**EXERCISE OBJECTIVE**
Could you copy exactly the line that contains "Select the 小さじ2杯 dosage cell" and every line after it to the end of the records, and nothing more?

(Saved entries)
+---+

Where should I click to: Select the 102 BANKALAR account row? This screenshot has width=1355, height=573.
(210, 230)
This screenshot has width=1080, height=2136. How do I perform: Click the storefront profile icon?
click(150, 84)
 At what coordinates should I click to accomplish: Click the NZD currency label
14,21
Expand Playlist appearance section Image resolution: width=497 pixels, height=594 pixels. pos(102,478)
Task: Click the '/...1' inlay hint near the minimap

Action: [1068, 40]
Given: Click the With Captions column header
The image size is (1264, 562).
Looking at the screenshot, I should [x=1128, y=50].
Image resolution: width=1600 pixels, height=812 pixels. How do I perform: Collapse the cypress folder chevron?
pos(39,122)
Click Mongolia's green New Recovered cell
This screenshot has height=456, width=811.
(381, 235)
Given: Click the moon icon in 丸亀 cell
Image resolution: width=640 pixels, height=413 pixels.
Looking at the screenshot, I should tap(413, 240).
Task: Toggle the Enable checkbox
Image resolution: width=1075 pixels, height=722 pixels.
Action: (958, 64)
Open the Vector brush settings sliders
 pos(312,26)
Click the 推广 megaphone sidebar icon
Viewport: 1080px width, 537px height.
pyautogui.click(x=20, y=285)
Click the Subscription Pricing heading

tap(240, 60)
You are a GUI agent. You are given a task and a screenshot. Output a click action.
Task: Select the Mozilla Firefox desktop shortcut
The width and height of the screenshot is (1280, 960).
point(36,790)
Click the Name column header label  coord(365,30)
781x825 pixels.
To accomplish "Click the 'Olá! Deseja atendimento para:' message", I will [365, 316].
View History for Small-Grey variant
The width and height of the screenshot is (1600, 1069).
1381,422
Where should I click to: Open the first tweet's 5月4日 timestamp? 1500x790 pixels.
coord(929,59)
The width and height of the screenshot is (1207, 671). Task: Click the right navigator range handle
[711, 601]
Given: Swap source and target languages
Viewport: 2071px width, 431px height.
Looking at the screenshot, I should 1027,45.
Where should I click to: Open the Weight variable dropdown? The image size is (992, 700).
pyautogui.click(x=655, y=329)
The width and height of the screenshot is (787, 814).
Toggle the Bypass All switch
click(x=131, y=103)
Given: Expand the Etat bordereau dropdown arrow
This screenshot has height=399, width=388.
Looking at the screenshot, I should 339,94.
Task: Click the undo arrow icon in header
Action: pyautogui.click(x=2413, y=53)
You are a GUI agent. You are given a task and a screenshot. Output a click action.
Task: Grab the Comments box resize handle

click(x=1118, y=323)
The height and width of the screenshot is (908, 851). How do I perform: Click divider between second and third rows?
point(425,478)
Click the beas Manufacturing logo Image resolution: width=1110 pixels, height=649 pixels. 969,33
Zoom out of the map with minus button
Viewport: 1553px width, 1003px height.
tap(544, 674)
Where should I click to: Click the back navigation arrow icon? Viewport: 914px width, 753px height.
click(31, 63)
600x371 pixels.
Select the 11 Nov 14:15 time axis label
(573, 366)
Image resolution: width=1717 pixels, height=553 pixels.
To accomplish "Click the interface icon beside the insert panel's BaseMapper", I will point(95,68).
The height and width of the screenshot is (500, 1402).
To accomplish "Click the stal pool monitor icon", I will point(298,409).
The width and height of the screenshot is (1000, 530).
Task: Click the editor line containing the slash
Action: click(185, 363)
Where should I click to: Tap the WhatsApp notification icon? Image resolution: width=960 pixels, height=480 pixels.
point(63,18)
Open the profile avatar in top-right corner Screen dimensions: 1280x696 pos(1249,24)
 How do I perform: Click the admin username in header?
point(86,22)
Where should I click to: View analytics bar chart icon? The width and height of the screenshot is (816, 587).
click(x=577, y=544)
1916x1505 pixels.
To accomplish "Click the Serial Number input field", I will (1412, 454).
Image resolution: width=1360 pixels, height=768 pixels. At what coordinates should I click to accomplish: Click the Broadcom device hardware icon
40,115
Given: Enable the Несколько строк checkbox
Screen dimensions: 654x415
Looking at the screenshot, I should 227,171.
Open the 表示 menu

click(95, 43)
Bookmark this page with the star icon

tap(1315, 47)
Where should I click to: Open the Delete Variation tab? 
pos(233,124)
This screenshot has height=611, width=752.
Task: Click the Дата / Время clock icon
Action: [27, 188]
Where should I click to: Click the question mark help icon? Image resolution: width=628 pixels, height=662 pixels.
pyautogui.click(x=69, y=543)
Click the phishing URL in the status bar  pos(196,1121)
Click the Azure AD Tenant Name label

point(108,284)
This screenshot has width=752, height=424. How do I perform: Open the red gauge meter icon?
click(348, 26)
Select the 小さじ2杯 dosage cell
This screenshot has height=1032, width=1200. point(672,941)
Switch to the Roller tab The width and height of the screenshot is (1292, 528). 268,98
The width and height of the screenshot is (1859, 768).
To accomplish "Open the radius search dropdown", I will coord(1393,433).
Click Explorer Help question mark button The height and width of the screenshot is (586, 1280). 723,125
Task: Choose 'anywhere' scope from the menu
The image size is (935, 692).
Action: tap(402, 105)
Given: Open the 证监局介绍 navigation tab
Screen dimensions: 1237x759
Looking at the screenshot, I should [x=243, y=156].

+---+

**OUTPUT OF THE EXERCISE**
Select the 小さじ2杯 dosage cell
This screenshot has height=1032, width=1200. point(672,941)
Switch to the Roller tab The width and height of the screenshot is (1292, 528). 268,98
The width and height of the screenshot is (1859, 768).
To accomplish "Open the radius search dropdown", I will coord(1393,433).
Click Explorer Help question mark button The height and width of the screenshot is (586, 1280). 723,125
Task: Choose 'anywhere' scope from the menu
The image size is (935, 692).
Action: tap(402, 105)
Given: Open the 证监局介绍 navigation tab
Screen dimensions: 1237x759
Looking at the screenshot, I should [x=243, y=156].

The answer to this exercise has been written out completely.